MATERIAL PROVIDED:
◇ ◇ ◇
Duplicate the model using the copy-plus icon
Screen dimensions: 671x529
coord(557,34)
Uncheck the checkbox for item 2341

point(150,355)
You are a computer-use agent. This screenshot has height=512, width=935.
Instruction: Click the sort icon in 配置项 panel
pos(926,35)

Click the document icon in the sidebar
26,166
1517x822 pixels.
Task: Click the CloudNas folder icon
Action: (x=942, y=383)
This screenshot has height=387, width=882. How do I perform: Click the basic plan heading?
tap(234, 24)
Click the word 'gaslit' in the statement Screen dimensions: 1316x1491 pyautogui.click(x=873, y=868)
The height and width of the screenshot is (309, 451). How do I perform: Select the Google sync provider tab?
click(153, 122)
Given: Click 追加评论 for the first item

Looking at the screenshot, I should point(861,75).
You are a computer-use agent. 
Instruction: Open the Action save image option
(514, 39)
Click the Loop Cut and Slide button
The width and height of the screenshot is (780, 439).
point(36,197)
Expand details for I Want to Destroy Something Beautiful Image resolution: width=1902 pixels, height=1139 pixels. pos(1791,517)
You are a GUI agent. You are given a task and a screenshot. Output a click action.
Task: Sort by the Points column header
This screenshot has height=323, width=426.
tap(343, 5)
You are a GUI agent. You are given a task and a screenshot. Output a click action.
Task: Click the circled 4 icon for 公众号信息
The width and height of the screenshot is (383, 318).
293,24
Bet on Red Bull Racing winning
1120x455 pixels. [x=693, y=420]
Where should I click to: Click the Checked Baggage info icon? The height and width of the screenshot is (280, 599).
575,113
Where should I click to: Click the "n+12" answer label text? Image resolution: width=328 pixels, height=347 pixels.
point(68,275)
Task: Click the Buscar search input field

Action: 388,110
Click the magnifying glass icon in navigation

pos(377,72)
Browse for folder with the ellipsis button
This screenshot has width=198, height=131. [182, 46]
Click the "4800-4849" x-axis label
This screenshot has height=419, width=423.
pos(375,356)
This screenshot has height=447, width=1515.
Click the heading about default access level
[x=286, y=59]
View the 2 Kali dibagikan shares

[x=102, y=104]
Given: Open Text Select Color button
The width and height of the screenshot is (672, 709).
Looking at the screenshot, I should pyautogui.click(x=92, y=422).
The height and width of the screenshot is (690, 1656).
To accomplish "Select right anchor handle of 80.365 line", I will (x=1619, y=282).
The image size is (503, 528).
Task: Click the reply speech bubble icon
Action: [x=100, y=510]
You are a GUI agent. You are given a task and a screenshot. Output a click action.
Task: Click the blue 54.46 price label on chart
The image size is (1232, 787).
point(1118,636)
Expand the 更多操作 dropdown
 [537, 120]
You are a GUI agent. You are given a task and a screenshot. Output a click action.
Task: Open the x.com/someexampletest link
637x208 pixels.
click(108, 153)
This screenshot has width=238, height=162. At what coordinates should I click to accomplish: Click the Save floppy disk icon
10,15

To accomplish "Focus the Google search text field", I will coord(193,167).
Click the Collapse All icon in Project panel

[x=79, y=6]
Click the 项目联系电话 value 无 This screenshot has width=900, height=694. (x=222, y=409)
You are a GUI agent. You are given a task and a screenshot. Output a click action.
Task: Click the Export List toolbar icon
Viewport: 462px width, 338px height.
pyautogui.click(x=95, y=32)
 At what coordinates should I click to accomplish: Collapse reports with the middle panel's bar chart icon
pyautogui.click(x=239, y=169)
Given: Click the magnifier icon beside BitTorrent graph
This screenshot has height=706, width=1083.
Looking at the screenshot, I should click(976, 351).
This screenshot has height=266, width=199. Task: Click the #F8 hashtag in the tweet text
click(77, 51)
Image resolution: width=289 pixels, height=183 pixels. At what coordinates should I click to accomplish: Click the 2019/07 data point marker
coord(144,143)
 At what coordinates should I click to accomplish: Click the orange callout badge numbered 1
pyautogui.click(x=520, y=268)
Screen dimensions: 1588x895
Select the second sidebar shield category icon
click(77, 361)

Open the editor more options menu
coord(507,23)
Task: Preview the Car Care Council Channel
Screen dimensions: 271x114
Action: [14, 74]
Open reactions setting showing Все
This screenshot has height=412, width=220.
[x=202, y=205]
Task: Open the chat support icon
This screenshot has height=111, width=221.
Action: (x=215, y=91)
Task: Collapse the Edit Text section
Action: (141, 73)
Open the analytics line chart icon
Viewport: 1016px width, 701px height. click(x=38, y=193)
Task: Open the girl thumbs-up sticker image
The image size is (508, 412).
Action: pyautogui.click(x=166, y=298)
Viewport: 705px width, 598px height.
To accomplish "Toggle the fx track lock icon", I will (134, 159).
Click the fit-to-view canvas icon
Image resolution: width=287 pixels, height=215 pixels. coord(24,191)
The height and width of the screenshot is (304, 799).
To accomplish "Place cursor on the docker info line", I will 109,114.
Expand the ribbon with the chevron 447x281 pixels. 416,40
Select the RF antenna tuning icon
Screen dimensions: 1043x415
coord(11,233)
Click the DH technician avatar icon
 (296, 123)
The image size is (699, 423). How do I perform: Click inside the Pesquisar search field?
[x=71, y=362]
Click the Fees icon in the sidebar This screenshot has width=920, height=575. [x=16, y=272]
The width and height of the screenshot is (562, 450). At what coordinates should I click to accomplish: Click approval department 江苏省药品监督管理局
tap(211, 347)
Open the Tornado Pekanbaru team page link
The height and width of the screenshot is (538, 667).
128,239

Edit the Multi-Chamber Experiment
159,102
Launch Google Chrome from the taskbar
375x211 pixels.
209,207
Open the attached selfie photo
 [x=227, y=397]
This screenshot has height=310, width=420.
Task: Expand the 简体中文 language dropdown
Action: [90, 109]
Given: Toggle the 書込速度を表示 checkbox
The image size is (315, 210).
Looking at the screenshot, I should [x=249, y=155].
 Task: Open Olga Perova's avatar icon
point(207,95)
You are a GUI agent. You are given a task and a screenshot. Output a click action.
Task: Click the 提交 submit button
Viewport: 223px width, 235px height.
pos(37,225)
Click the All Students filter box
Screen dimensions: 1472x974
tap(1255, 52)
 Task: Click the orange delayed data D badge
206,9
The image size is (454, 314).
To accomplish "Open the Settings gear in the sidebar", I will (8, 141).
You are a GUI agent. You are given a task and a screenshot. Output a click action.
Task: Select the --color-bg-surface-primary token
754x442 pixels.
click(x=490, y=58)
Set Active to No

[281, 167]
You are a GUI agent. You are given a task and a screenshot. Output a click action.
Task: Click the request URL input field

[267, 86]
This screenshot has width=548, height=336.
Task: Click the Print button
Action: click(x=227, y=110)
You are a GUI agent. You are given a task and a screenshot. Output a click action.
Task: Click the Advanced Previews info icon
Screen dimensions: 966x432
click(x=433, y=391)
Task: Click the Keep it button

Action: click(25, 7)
◇ ◇ ◇
PROBLEM REQUIREMENTS: All the data is to be copied over exactly as it stands.

ANSWER SECTION:
Duplicate the model using the copy-plus icon
Screen dimensions: 671x529
coord(557,34)
Uncheck the checkbox for item 2341

point(150,355)
You are a computer-use agent. This screenshot has height=512, width=935.
Instruction: Click the sort icon in 配置项 panel
pos(926,35)

Click the document icon in the sidebar
26,166
1517x822 pixels.
Task: Click the CloudNas folder icon
Action: (x=942, y=383)
This screenshot has height=387, width=882. How do I perform: Click the basic plan heading?
tap(234, 24)
Click the word 'gaslit' in the statement Screen dimensions: 1316x1491 pyautogui.click(x=873, y=868)
The height and width of the screenshot is (309, 451). How do I perform: Select the Google sync provider tab?
click(153, 122)
Given: Click 追加评论 for the first item

Looking at the screenshot, I should point(861,75).
You are a computer-use agent. 
Instruction: Open the Action save image option
(514, 39)
Click the Loop Cut and Slide button
The width and height of the screenshot is (780, 439).
point(36,197)
Expand details for I Want to Destroy Something Beautiful Image resolution: width=1902 pixels, height=1139 pixels. pos(1791,517)
You are a GUI agent. You are given a task and a screenshot. Output a click action.
Task: Sort by the Points column header
This screenshot has height=323, width=426.
tap(343, 5)
You are a GUI agent. You are given a task and a screenshot. Output a click action.
Task: Click the circled 4 icon for 公众号信息
The width and height of the screenshot is (383, 318).
293,24
Bet on Red Bull Racing winning
1120x455 pixels. [x=693, y=420]
Where should I click to: Click the Checked Baggage info icon? The height and width of the screenshot is (280, 599).
575,113
Where should I click to: Click the "n+12" answer label text? Image resolution: width=328 pixels, height=347 pixels.
point(68,275)
Task: Click the Buscar search input field

Action: 388,110
Click the magnifying glass icon in navigation

pos(377,72)
Browse for folder with the ellipsis button
This screenshot has width=198, height=131. [182, 46]
Click the "4800-4849" x-axis label
This screenshot has height=419, width=423.
pos(375,356)
This screenshot has height=447, width=1515.
Click the heading about default access level
[x=286, y=59]
View the 2 Kali dibagikan shares

[x=102, y=104]
Given: Open Text Select Color button
The width and height of the screenshot is (672, 709).
Looking at the screenshot, I should pyautogui.click(x=92, y=422).
The height and width of the screenshot is (690, 1656).
To accomplish "Select right anchor handle of 80.365 line", I will (x=1619, y=282).
The image size is (503, 528).
Task: Click the reply speech bubble icon
Action: [x=100, y=510]
You are a GUI agent. You are given a task and a screenshot. Output a click action.
Task: Click the blue 54.46 price label on chart
The image size is (1232, 787).
point(1118,636)
Expand the 更多操作 dropdown
 [537, 120]
You are a GUI agent. You are given a task and a screenshot. Output a click action.
Task: Open the x.com/someexampletest link
637x208 pixels.
click(108, 153)
This screenshot has width=238, height=162. At what coordinates should I click to accomplish: Click the Save floppy disk icon
10,15

To accomplish "Focus the Google search text field", I will coord(193,167).
Click the Collapse All icon in Project panel

[x=79, y=6]
Click the 项目联系电话 value 无 This screenshot has width=900, height=694. (x=222, y=409)
You are a GUI agent. You are given a task and a screenshot. Output a click action.
Task: Click the Export List toolbar icon
Viewport: 462px width, 338px height.
pyautogui.click(x=95, y=32)
 At what coordinates should I click to accomplish: Collapse reports with the middle panel's bar chart icon
pyautogui.click(x=239, y=169)
Given: Click the magnifier icon beside BitTorrent graph
This screenshot has height=706, width=1083.
Looking at the screenshot, I should click(976, 351).
This screenshot has height=266, width=199. Task: Click the #F8 hashtag in the tweet text
click(77, 51)
Image resolution: width=289 pixels, height=183 pixels. At what coordinates should I click to accomplish: Click the 2019/07 data point marker
coord(144,143)
 At what coordinates should I click to accomplish: Click the orange callout badge numbered 1
pyautogui.click(x=520, y=268)
Screen dimensions: 1588x895
Select the second sidebar shield category icon
click(77, 361)

Open the editor more options menu
coord(507,23)
Task: Preview the Car Care Council Channel
Screen dimensions: 271x114
Action: [14, 74]
Open reactions setting showing Все
This screenshot has height=412, width=220.
[x=202, y=205]
Task: Open the chat support icon
This screenshot has height=111, width=221.
Action: (x=215, y=91)
Task: Collapse the Edit Text section
Action: (141, 73)
Open the analytics line chart icon
Viewport: 1016px width, 701px height. click(x=38, y=193)
Task: Open the girl thumbs-up sticker image
The image size is (508, 412).
Action: pyautogui.click(x=166, y=298)
Viewport: 705px width, 598px height.
To accomplish "Toggle the fx track lock icon", I will (134, 159).
Click the fit-to-view canvas icon
Image resolution: width=287 pixels, height=215 pixels. coord(24,191)
The height and width of the screenshot is (304, 799).
To accomplish "Place cursor on the docker info line", I will 109,114.
Expand the ribbon with the chevron 447x281 pixels. 416,40
Select the RF antenna tuning icon
Screen dimensions: 1043x415
coord(11,233)
Click the DH technician avatar icon
 (296, 123)
The image size is (699, 423). How do I perform: Click inside the Pesquisar search field?
[x=71, y=362]
Click the Fees icon in the sidebar This screenshot has width=920, height=575. [x=16, y=272]
The width and height of the screenshot is (562, 450). At what coordinates should I click to accomplish: Click approval department 江苏省药品监督管理局
tap(211, 347)
Open the Tornado Pekanbaru team page link
The height and width of the screenshot is (538, 667).
128,239

Edit the Multi-Chamber Experiment
159,102
Launch Google Chrome from the taskbar
375x211 pixels.
209,207
Open the attached selfie photo
 [x=227, y=397]
This screenshot has height=310, width=420.
Task: Expand the 简体中文 language dropdown
Action: [90, 109]
Given: Toggle the 書込速度を表示 checkbox
The image size is (315, 210).
Looking at the screenshot, I should [x=249, y=155].
 Task: Open Olga Perova's avatar icon
point(207,95)
You are a GUI agent. You are given a task and a screenshot. Output a click action.
Task: Click the 提交 submit button
Viewport: 223px width, 235px height.
pos(37,225)
Click the All Students filter box
Screen dimensions: 1472x974
tap(1255, 52)
 Task: Click the orange delayed data D badge
206,9
The image size is (454, 314).
To accomplish "Open the Settings gear in the sidebar", I will (8, 141).
You are a GUI agent. You are given a task and a screenshot. Output a click action.
Task: Select the --color-bg-surface-primary token
754x442 pixels.
click(x=490, y=58)
Set Active to No

[281, 167]
You are a GUI agent. You are given a task and a screenshot. Output a click action.
Task: Click the request URL input field

[267, 86]
This screenshot has width=548, height=336.
Task: Click the Print button
Action: click(x=227, y=110)
You are a GUI agent. You are given a task and a screenshot. Output a click action.
Task: Click the Advanced Previews info icon
Screen dimensions: 966x432
click(x=433, y=391)
Task: Click the Keep it button

Action: click(25, 7)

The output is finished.